Twelve of the new cases are in Central Zone. One case is in Northern Zone and the other case is in Western Zone.
“New restrictions have come into effect today in much of Halifax Regional Municipality and parts of Hants County to help us to slow the spread of COVID-19,” said Premier Stephen McNeil. “Please make yourself familiar with the new restrictions. We all have a responsibility to follow public health measures and keep each other safe.”
Nova Scotia Health Authority’s labs completed 2,253 Nova Scotia tests on Nov. 25.
There were 856 tests administered at the rapid-testing pop-up site in downtown Halifax yesterday and five positive results. The individuals were directed to self-isolate and have been referred for a standard test.
“We’ve seen a great uptake for asymptomatic testing among Halifax bar staff and patrons. People are showing us how much they care about their communities by going to these pop-up rapid testing locations,” said Dr. Robert Strang, chief medical officer of health. “This has allowed us to detect a few cases among asymptomatic people early on and helps to stop the spread of the virus.”
Since Oct. 1, Nova Scotia has had 38,434 negative test results, 167 positive COVID-19 cases and no deaths. No one is currently in hospital. Cases range in age from under 10 to over 70. Fifty-three cases are now resolved. Cumulative cases may change as data is updated in Panorama.
Visit https://covid-self-assessment.novascotia.ca/ to do a self-assessment if in the past 48 hours you have had or you are currently experiencing:
— fever (i.e. chills/sweats) or cough (new or worsening)
Two or more of the following symptoms (new or worsening):
— sore throat
— runny nose/ nasal congestion
— shortness of breath
Call 811 if you cannot access the online self-assessment or wish to speak with a nurse about your symptoms.

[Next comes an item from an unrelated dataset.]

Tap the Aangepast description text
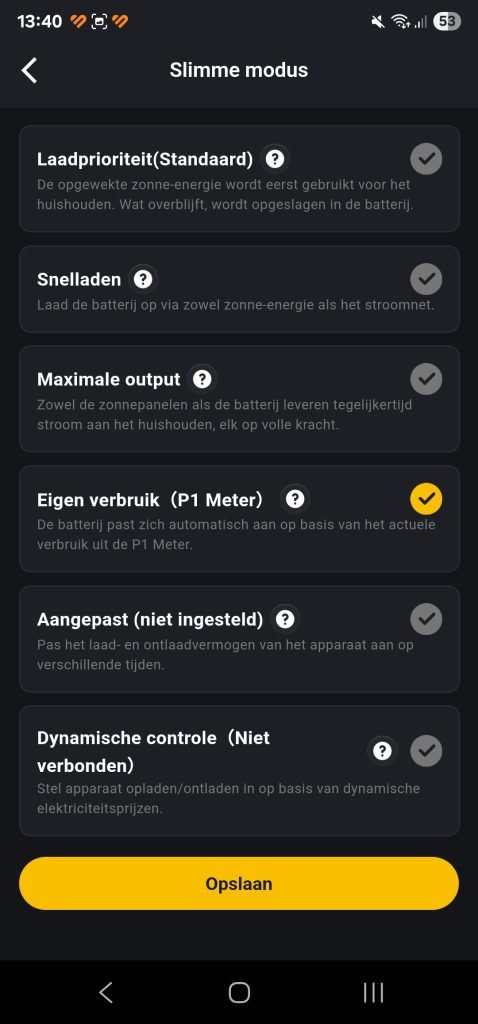 pos(225,655)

When a new case of COVID-19 is confirmed, public health works to identify and test people who may have come in close contact with that person. Those individuals who have been confirmed are being directed to self-isolate at home, away from the public, for 14 days.

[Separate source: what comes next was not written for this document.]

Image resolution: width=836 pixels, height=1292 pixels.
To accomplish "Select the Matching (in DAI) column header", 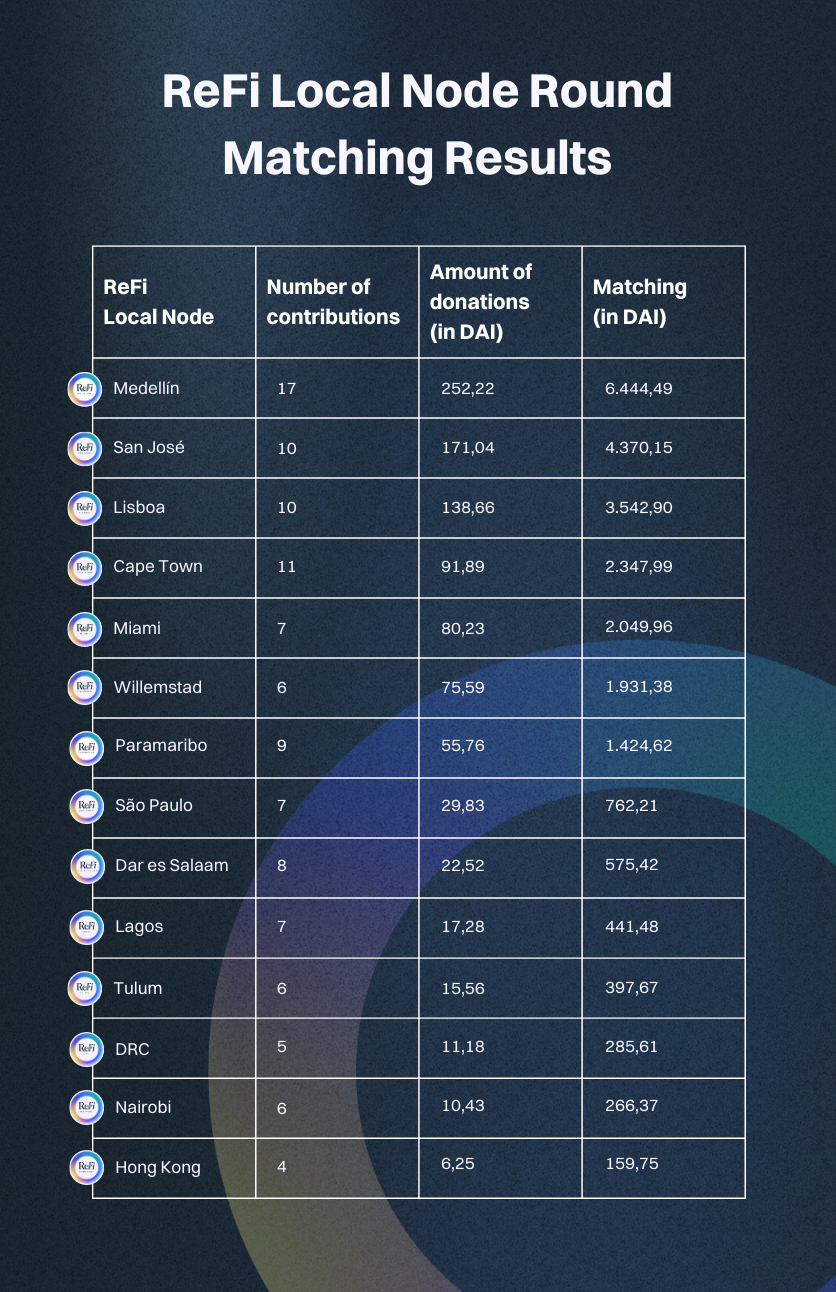I will (640, 302).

Anyone who has travelled outside of Atlantic Canada must self-isolate for 14 days. As always, any Nova Scotian who develops symptoms of acute respiratory illness should limit their contact with others until they feel better.

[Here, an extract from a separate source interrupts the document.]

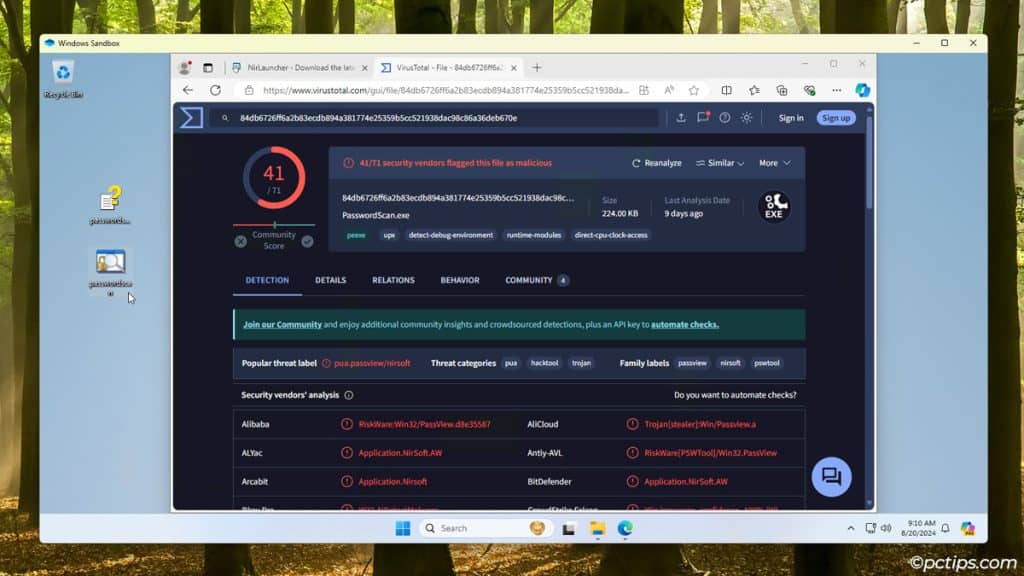This screenshot has height=576, width=1024.
Task: Open the RELATIONS tab
Action: click(x=393, y=280)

It remains important for Nova Scotians to strictly adhere to the public health order and directives – practise good hand washing and other hygiene steps, maintain a physical distance when and where required. Wearing a non-medical mask is mandatory in most indoor public places.
As of Nov. 23, rules concerning interprovincial travel within Nova Scotia, New Brunswick, Prince Edward Island and Newfoundland and Labrador have changed. The premiers of all four Atlantic provinces are cautioning against non-essential travel into neighbouring provinces. Starting Nov. 24, all non-essential travel into Prince Edward Island requires a 14-day self-isolation. Starting Wednesday, Nov. 25, all non-essential travel into Newfoundland and Labrador requires a 14-day self-isolation period. These changes will be in effect for two weeks. All public health directives of each province must be followed. Under Nova Scotia’s Health Protection Act order, visitors from outside of Atlantic Canada must self-isolate for 14 days.